## THE REQUEST
Extract every line of the data that follows and reproduce each one verbatim, without alteration.

## SOURCE MATERIAL
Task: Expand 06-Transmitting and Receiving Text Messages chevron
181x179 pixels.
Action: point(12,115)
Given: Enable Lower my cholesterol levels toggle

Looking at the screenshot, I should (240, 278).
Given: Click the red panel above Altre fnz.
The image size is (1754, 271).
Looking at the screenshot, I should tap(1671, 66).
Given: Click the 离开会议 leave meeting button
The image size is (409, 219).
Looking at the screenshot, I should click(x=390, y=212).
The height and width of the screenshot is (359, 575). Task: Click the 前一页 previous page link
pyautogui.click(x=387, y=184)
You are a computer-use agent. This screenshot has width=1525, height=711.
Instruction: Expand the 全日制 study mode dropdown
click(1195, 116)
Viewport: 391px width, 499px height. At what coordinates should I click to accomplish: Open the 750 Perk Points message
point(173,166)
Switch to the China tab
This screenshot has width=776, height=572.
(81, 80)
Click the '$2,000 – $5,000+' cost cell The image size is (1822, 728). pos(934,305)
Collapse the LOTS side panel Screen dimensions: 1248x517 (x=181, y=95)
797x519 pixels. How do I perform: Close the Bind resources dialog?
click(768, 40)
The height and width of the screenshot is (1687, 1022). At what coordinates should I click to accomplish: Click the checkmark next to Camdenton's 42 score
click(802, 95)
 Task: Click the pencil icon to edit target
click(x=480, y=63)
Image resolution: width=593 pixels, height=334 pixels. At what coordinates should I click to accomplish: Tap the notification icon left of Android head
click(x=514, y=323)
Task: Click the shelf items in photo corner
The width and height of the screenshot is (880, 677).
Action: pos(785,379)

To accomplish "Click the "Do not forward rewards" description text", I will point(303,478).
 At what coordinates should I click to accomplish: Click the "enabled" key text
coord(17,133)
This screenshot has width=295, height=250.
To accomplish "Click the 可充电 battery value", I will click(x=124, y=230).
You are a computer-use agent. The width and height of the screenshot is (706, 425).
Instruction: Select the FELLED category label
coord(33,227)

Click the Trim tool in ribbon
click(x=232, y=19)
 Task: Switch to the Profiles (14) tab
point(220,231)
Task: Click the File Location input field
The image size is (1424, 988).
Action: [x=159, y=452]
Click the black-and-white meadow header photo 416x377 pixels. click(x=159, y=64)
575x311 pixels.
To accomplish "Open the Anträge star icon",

## SOLUTION TO THE EXERCISE
Task: Expand 06-Transmitting and Receiving Text Messages chevron
181x179 pixels.
Action: point(12,115)
Given: Enable Lower my cholesterol levels toggle

Looking at the screenshot, I should (240, 278).
Given: Click the red panel above Altre fnz.
The image size is (1754, 271).
Looking at the screenshot, I should tap(1671, 66).
Given: Click the 离开会议 leave meeting button
The image size is (409, 219).
Looking at the screenshot, I should click(x=390, y=212).
The height and width of the screenshot is (359, 575). Task: Click the 前一页 previous page link
pyautogui.click(x=387, y=184)
You are a computer-use agent. This screenshot has width=1525, height=711.
Instruction: Expand the 全日制 study mode dropdown
click(1195, 116)
Viewport: 391px width, 499px height. At what coordinates should I click to accomplish: Open the 750 Perk Points message
point(173,166)
Switch to the China tab
This screenshot has width=776, height=572.
(81, 80)
Click the '$2,000 – $5,000+' cost cell The image size is (1822, 728). pos(934,305)
Collapse the LOTS side panel Screen dimensions: 1248x517 (x=181, y=95)
797x519 pixels. How do I perform: Close the Bind resources dialog?
click(768, 40)
The height and width of the screenshot is (1687, 1022). At what coordinates should I click to accomplish: Click the checkmark next to Camdenton's 42 score
click(802, 95)
 Task: Click the pencil icon to edit target
click(x=480, y=63)
Image resolution: width=593 pixels, height=334 pixels. At what coordinates should I click to accomplish: Tap the notification icon left of Android head
click(x=514, y=323)
Task: Click the shelf items in photo corner
The width and height of the screenshot is (880, 677).
Action: pos(785,379)

To accomplish "Click the "Do not forward rewards" description text", I will point(303,478).
 At what coordinates should I click to accomplish: Click the "enabled" key text
coord(17,133)
This screenshot has width=295, height=250.
To accomplish "Click the 可充电 battery value", I will click(x=124, y=230).
You are a computer-use agent. The width and height of the screenshot is (706, 425).
Instruction: Select the FELLED category label
coord(33,227)

Click the Trim tool in ribbon
click(x=232, y=19)
 Task: Switch to the Profiles (14) tab
point(220,231)
Task: Click the File Location input field
The image size is (1424, 988).
Action: [x=159, y=452]
Click the black-and-white meadow header photo 416x377 pixels. click(x=159, y=64)
575x311 pixels.
To accomplish "Open the Anträge star icon",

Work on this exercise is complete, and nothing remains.